In our lives we have two ulitimate choices
The choice to be good, or evil.
This can be influenced by anyone or anything, but the choice between the two is soley up to you.
It is up to you and you alone to differentiate yourself.
You can choose to be a force of good and to bring light to the world, or you can choose to be evil, and to bring darkness and suffering into the world.
There has been a war waged between these two fronts since before time.
Look deep within yourself, find who you truely are, and follow the path before you, its the only way the war will have a natural ending
Universal Dichotomy
Not true.
Good and evil isn't predicated on the good of the whole or upon suffering.
Rather, good is behaving by one's own nature, and evil is against nature.
Suffering will exist either way.
Virtue is all about aligning yourself with the archetype, with being the best version of yourself.
…to illustrate: a cat that behaves as the ideal of a cat is a good cat, though his interests as a cat are in conflict with the interests of the mouse.
While the cat that fails miserably at being a cat is quite evil indeed.
The universal order is disrupted when the German stops being a German, when men are turned against themselves.
so then good vs evil is about being for or against the natural order?
are virtues established on the basis of the natural order?
so that would mean being good is being for your natual purpose and evil is being against it?
Well if you are strictly secular or religious, there is no difference between physical law or moral law. It's only when you diverge from these positions and get fluffly pop pleb philosophy that they diverge. Or someone trying to sell you something.
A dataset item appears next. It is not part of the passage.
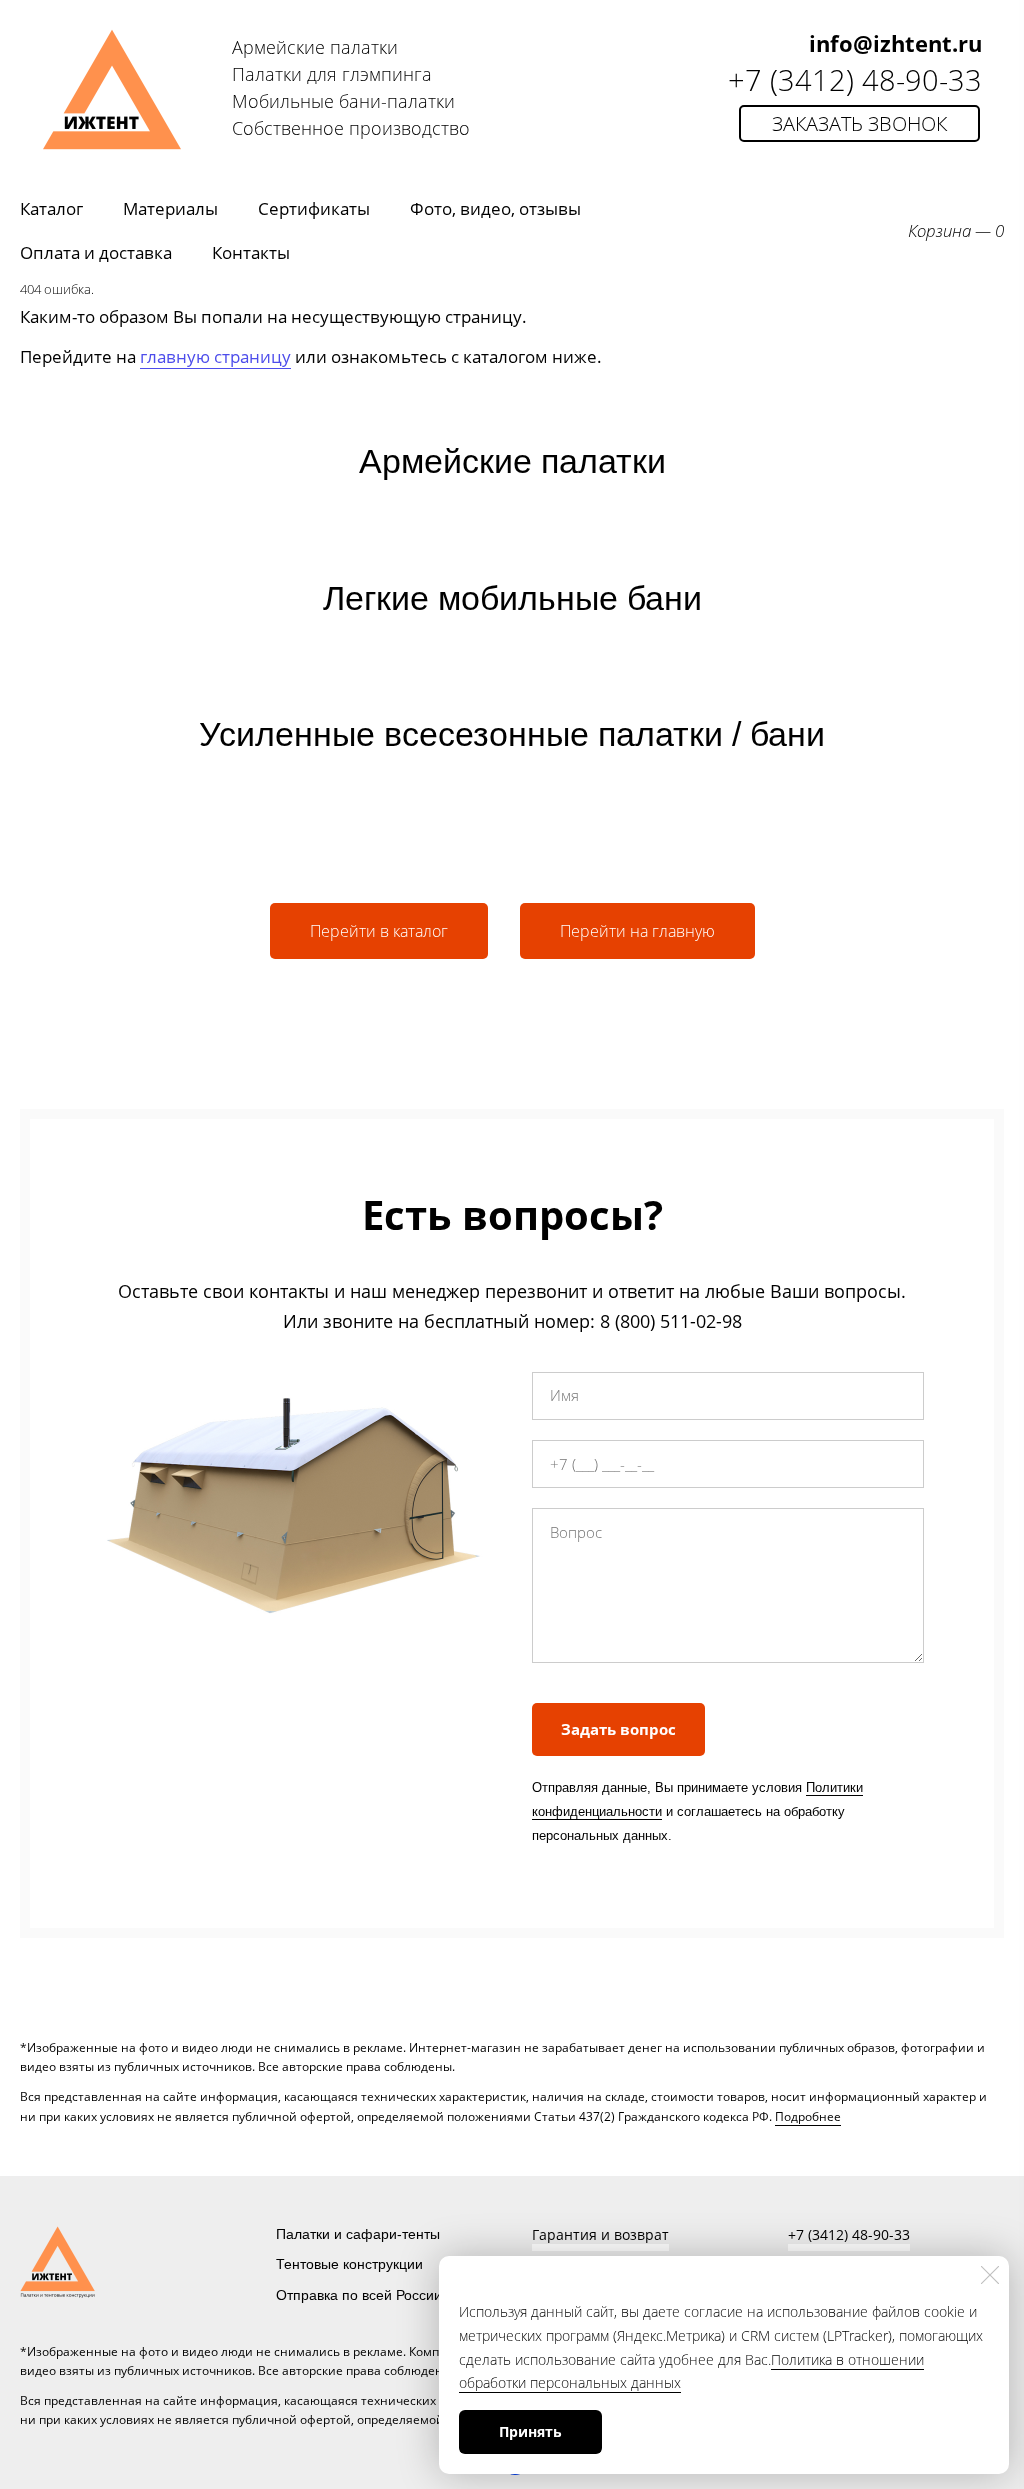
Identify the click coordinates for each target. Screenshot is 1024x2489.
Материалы (170, 208)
i intend this to be a theoretical discussion about moral relativism and to encourage people to form their own opinions on the subject
To expand: if there is a designer/intentional higher power: Moral and physical law are the same because they're both divine will. If there is no designer/intentional higher power, moral and physical law are the same because moral law is "simply" an evolutionary outgrowth in response to natural law. Note that the latter doesn't discount God, just doesn't put the personal (aspect of) God at the Godhead.
so that would mean that god could be/is everything and nothing?